CHRONIQUE DE MOUSTAPHA
Alors étudiant en journalisme et en même temps journaliste-reporter au quotidien Le Populaire, notre professeur de presse écrite, Abdou Latif Coulibaly, ne cessait de nous rappeler que la devinette n’était pas un genre rédactionnel. Or, toute production d’un journaliste sérieux doit pouvoir être rangée sans difficulté aucune dans une catégorie précise de genres rédactionnels. C’est ainsi que, comme beaucoup de mes confrères, je me suis toujours évertué à éviter tout mélange de genres dans mes écrits. Et depuis, j’abhorre la devinette. Même si elle avait largement contribué à faire le succès du journal Le Populaire où j’ai fait mes premiers pas en journalisme.
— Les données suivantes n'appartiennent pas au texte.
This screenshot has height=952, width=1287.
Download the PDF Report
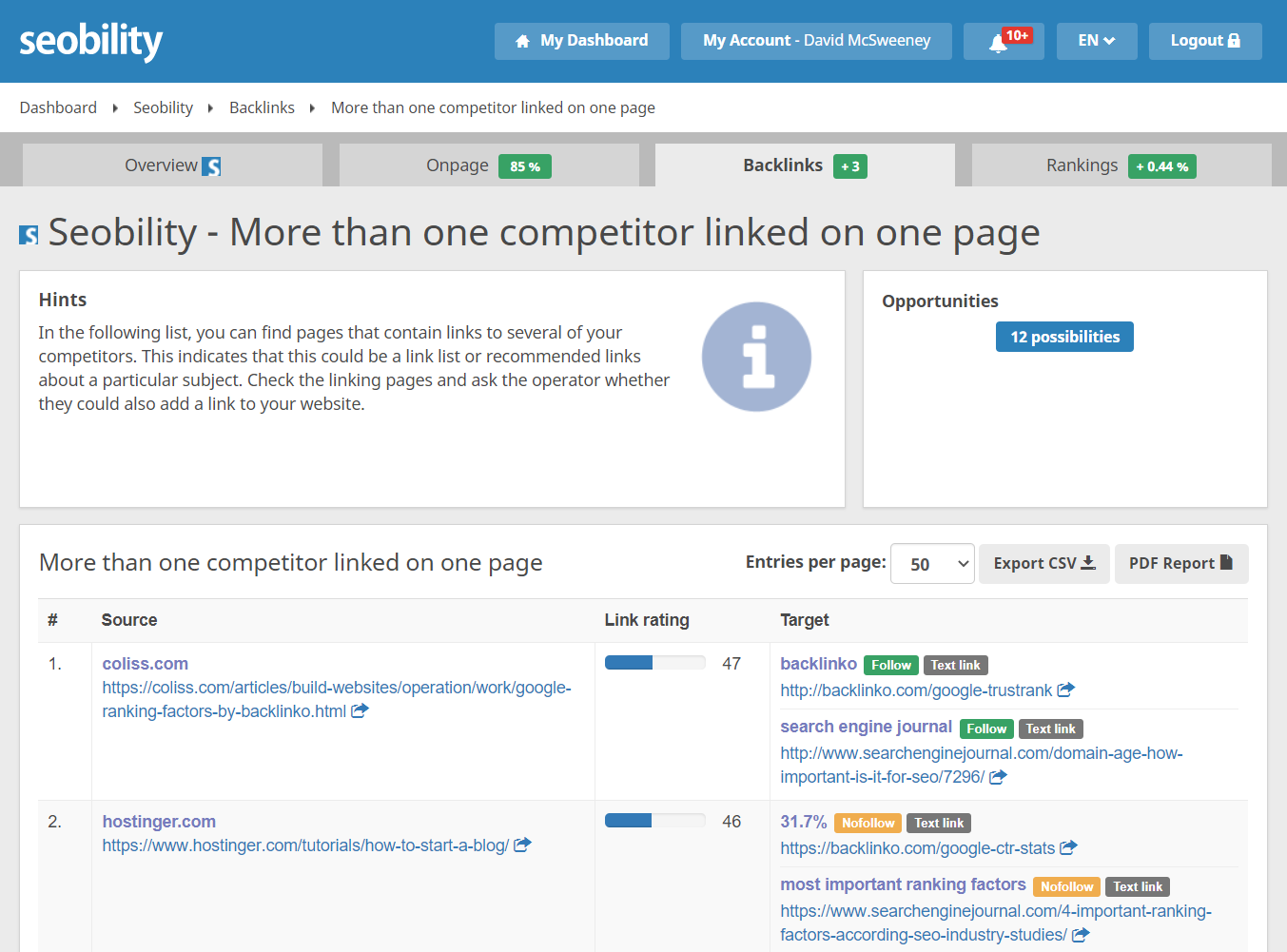[1180, 564]
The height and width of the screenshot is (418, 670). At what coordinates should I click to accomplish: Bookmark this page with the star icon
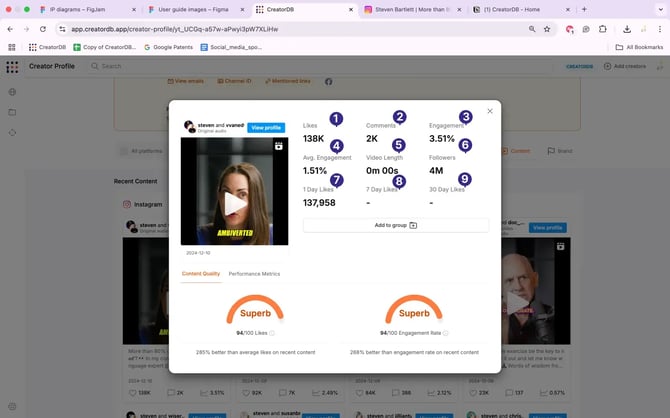coord(547,29)
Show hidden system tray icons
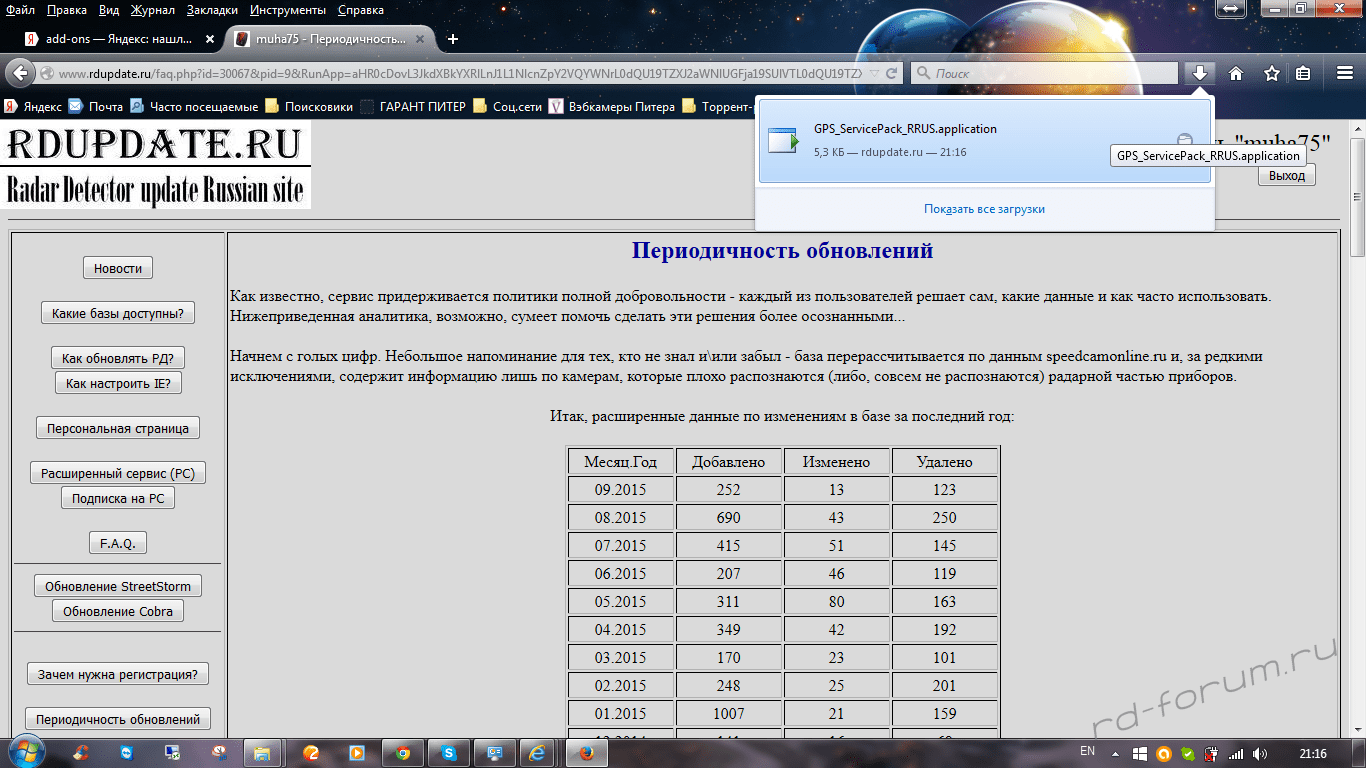This screenshot has height=768, width=1366. click(1116, 753)
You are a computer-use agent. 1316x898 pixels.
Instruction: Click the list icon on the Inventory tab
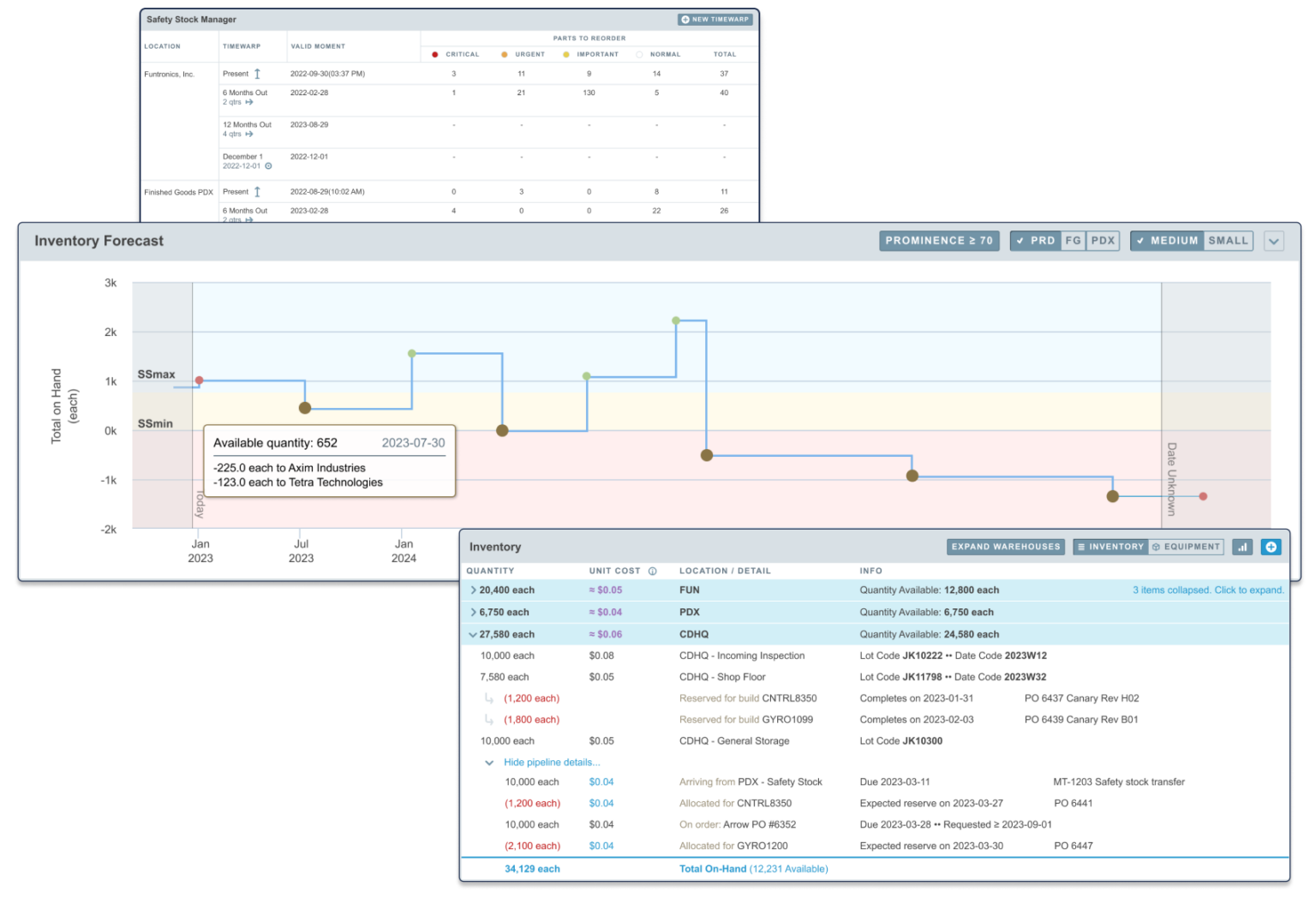(1083, 547)
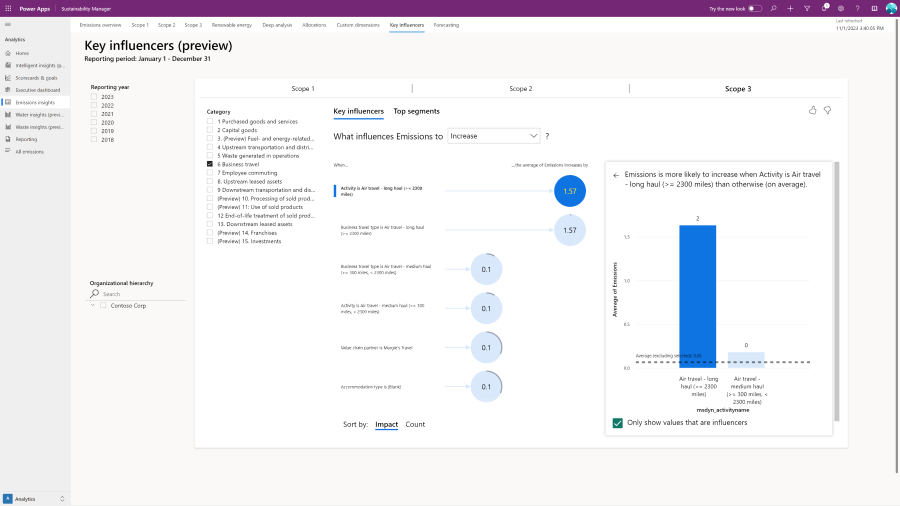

Mais, de la devinette, beaucoup de journalistes sénégalais sont aujourd’hui passés à un «genre rédactionnel» particulièrement plus nocif. Il s’agit de la voyance ou «selbéisme». Il ne se passe pratiquement plus un combat de lutte sans que Selbé Ndom n’investisse les plateaux de télévision, les ondes des radios et les colonnes des journaux pour faire le combat avant l’heure. Qu’elle ait raison ou pas, là ne se trouve pas le problème. Il faut d’abord dire que la voyance n’a pas commencé avec cette «spécialiste» de la lutte. Et elle n’est pas le propre de la société sénégalaise. Non plus. Dans son ouvrage «Un enfant du Bronx», Colin Powell, ancien secrétaire d’Etat américain et ancien chef d’Etat major de l’armée américaine, raconte que du temps du Président Ronald Reagan, un traité devait être signé entre les Etats-Unis et l’Union soviétique. Nous sommes alors en pleine guerre froide. Alors que tout est réuni pour que le traité soit signé entre Reagan et Gorbatchev, la femme de Ronald Reagan, Nancy, consulte sa voyante, une astrologue nommée Joan Quigley. Cette dernière est consultée à chaque fois que le couple Reagan doit prendre une décision importante. Elle dit alors à la First Lady de retarder la signature simplement parce qu’il y a une conjonction astrale qui fait que telle heure est meilleure que telle autre heure. C’est ainsi que le président américain de l’époque et son homologue soviétique ont dû retarder la signature du document. L’histoire du Sénégal est aussi perlée d’anecdotes de ce genre où des voyantes (ou voyants) sont intervenues –souvent discrètement – dans la prise de décision de grandes personnalités.
Cependant, le cas Selbé Ndom relève d’une autre dimension. Cette dame a la particularité de se faire de l’argent sur le dos des lutteurs. Il s’y ajoute que la discrétion, elle ne connaît pas. Aidée par une presse obnubilée par le taux d’audience ou le nombre de ventes, elle investit les médias pour faire ses «pronostics». Il faut certes avouer qu’il lui arrive de voir juste. Même si elle peut parfois passer à côté. Sur les trois grands combats de ce mois de juillet, elle a fait la bonne prédiction pour les deux. Elle avait annoncé les défaites de Yekini et de Gris Bordeaux. Et elle a vu juste. Par contre, Sa Thiès l’a fait mentir en battant Siteu de l’écurie Lansar. Mais le problème ne se situe pas à ce niveau. La grande question, celle qui doit préoccuper tout professionnel des médias, est de savoir comment la presse peut se permettre de servir de panneaux publicitaires à une dame dont on n’a aucun moyen de vérifier les dires. En fait, en faisant de la pub pour Selbé Ndom, la presse contribue à tuer le suspens des combats de lutte. Pis, elle participe à déstabiliser les lutteurs. Car ils ne sont pas nombreux les lutteurs qui peuvent se prévaloir d’un mental comme celui de Sa Thiès qui a réussi à faire fi des prédictions de la célèbre voyante et à battre son adversaire en toute sérénité. Préparer un combat pendant des mois avec tous les sacrifices que demandent les sports de combat, la lutte en particulier, et entendre à quelques heures de se rendre à l’arène qu’une voyante a prédit ta chute ! Pour déstabiliser un lutteur, il n’y a pas meilleur moyen.
Mais qui peut arrêter Selbé ? Certainement personne. Puisque tenter de l’arrêter équivaudrait à interdire la voyance au Sénégal. Ce qui ne servirait pas à grand-chose. Selbé, elle-même, dit à qui veut l’entendre qu’elle est certes consciente que sa religion interdit la voyance, mais elle ne peut pas s’en passer. C’est son droit. La solution serait peut-être d’appeler la presse à plus de responsabilités et à comprendre qu’un journaliste ne publie pas ce qu’il ne peut pas vérifier. Autrement dit, retourner à ce principe du métier de journaliste qui consiste à chercher la vérité, la vérifier et la publier.